Saya pun ngobrol dengan Pak Amran, dengan ditemani kopi hitam. Pak Amran mencicipi pinang yang diberikan Alexa. Percakapan mulanya tentang pentingnya mendorong ekonomi nelayan melalui pendekatan pasar. “Begini Pak Idham, mengulang yang kemarin, masalah utama di sini adalah pasar.” Kata Amran. Amran mencoba untuk membuat skema dalam kata-katanya. “Coba bayangkan Pak Idam, kalau masing-masing istri nelayan juga sebagai papalele?” Lanjut Amran.

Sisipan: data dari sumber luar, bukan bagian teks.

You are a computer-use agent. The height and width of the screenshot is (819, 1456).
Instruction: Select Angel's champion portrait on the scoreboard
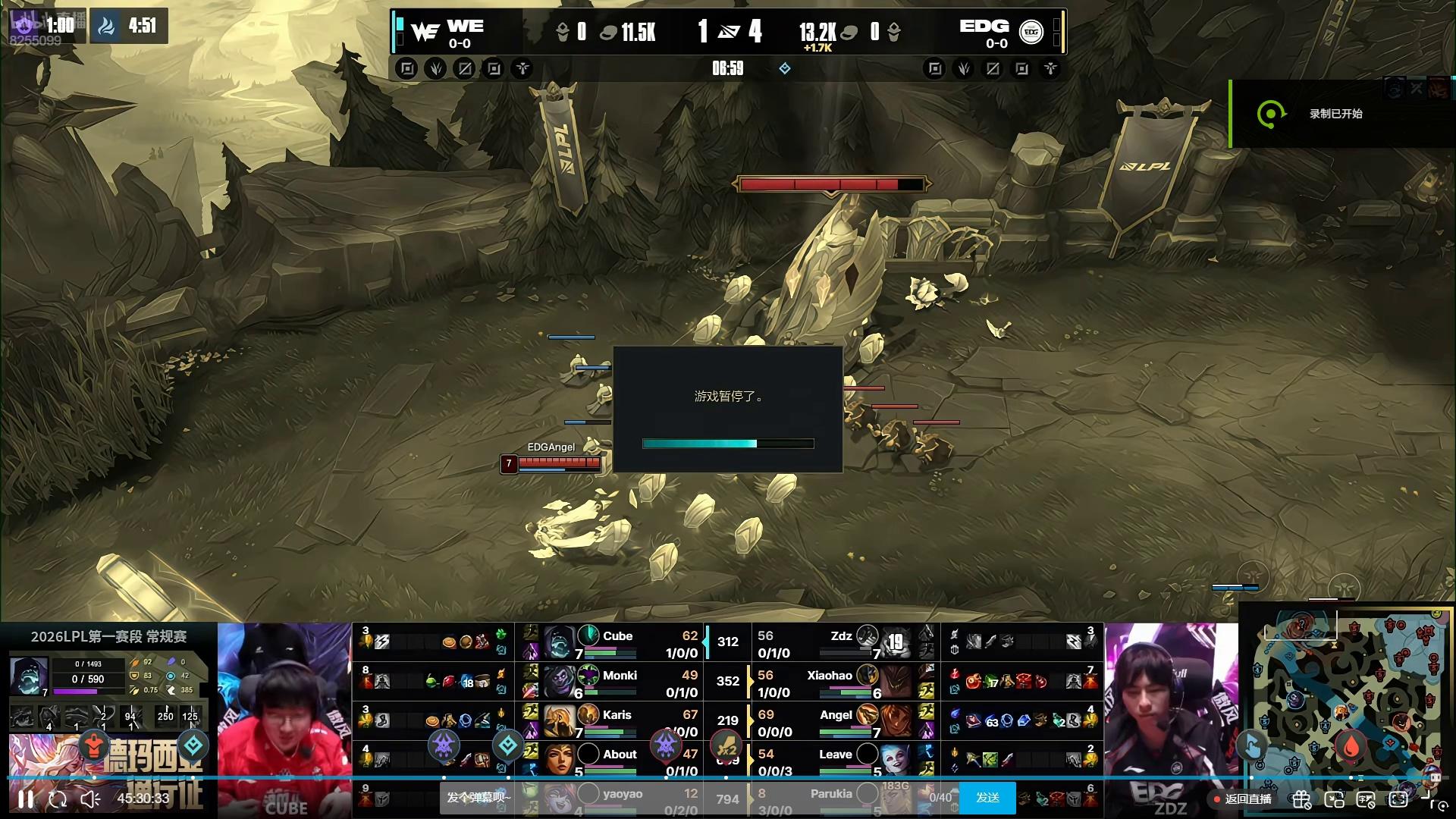[896, 721]
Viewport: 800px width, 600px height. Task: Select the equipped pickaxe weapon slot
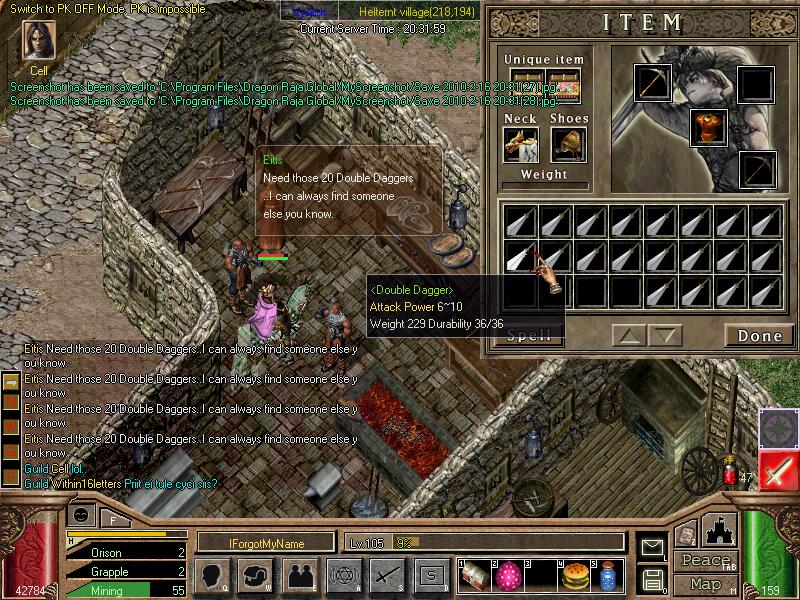click(652, 83)
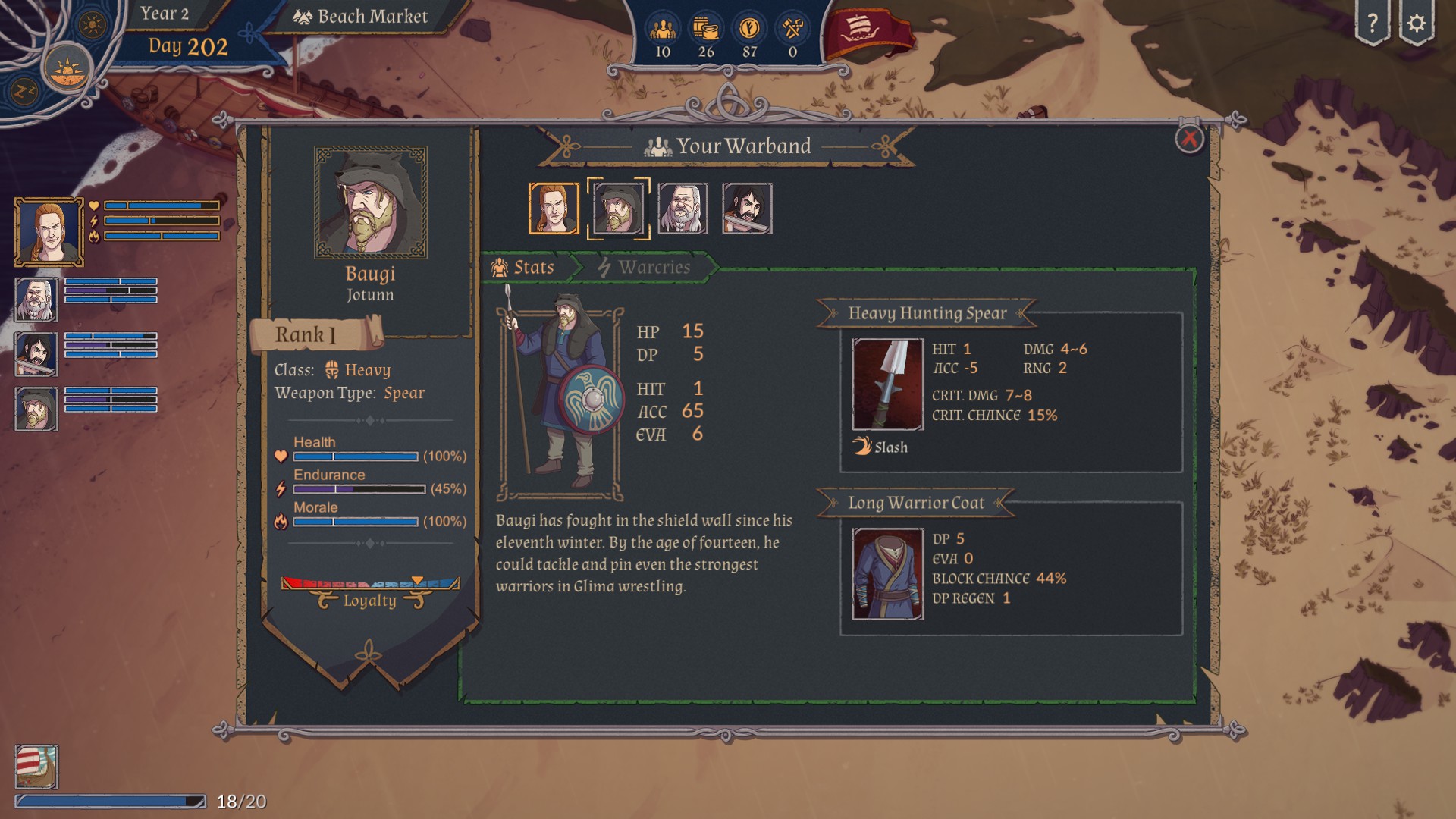Inspect the Long Warrior Coat armor icon
Viewport: 1456px width, 819px height.
click(x=887, y=574)
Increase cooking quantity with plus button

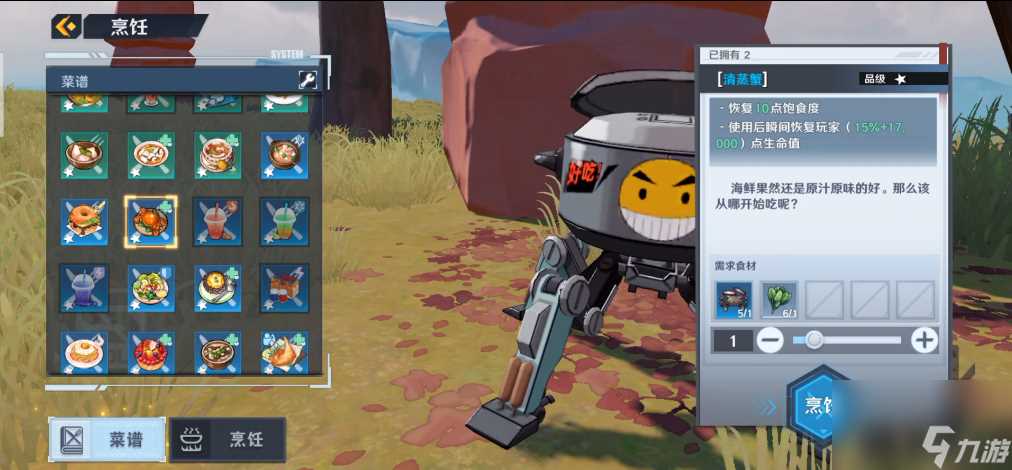click(x=925, y=340)
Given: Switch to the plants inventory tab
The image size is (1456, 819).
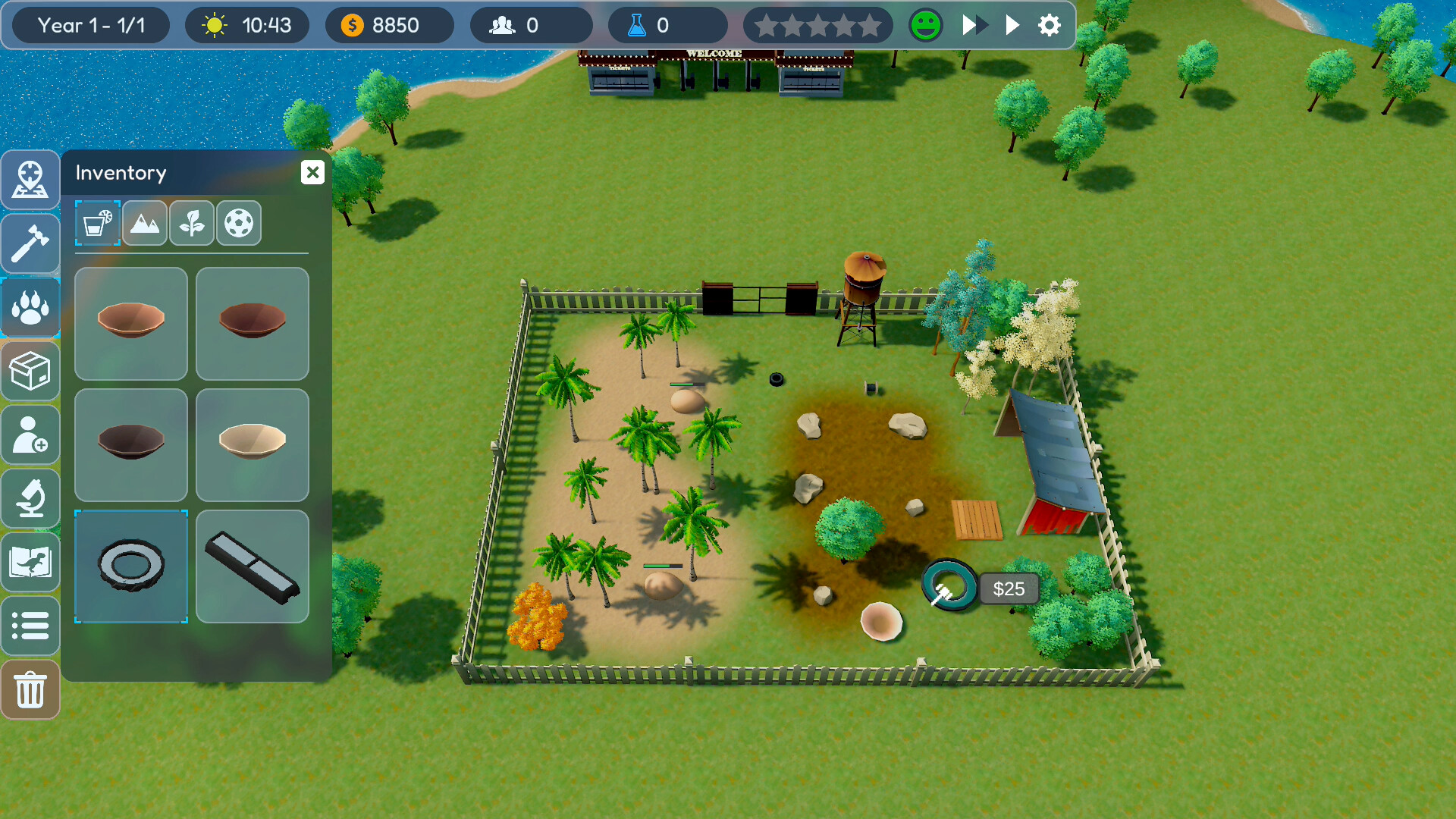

Apa yang akan terjadi? Barangkali adalah naiknya pendapatan keluarga nelayan. Sebab, nelayan tidak lagi bergantung pada papalele. Ikan yang sebelumnya dihargai Rp. 20.000 untuk lima ekor, ketika dijual langsung ke pasar, bisa seharga Rp. 20.000 untuk empat ekor. Amran mengatakan, belum banyak istri nelayan yang membantu penjualan ikan suaminya, jika mereka turut terlibat dalam bisnis, kemungkinan mereka untuk akumulasi menjadi lebih besar.
Hanya saja, mereka harus betul-betul lepas dari ketergantungan dengan papalele, harus melunasi semua hutangnya, dan penting untuk mencari cara-cara lain untuk mengatasi masa sulit, yang selalu menghantui nelayan. Pada masa-masa itu, papalele biasanya mengulurkan tangan. Sistem ekonomi moral, yang biasanya dijalankan oleh masyarakat subsisten atau masyarakat bertahan hidup, yang memiliki prinsip dasar ‘dahulukan selamat’ dan minimalisir resiko, mulai tak cocok dengan Amran. Amran berfikir dengan rasional, jika hasil perikanan dikelola sendiri oleh keluarga, keluarga itu akan mendapat lebih banyak.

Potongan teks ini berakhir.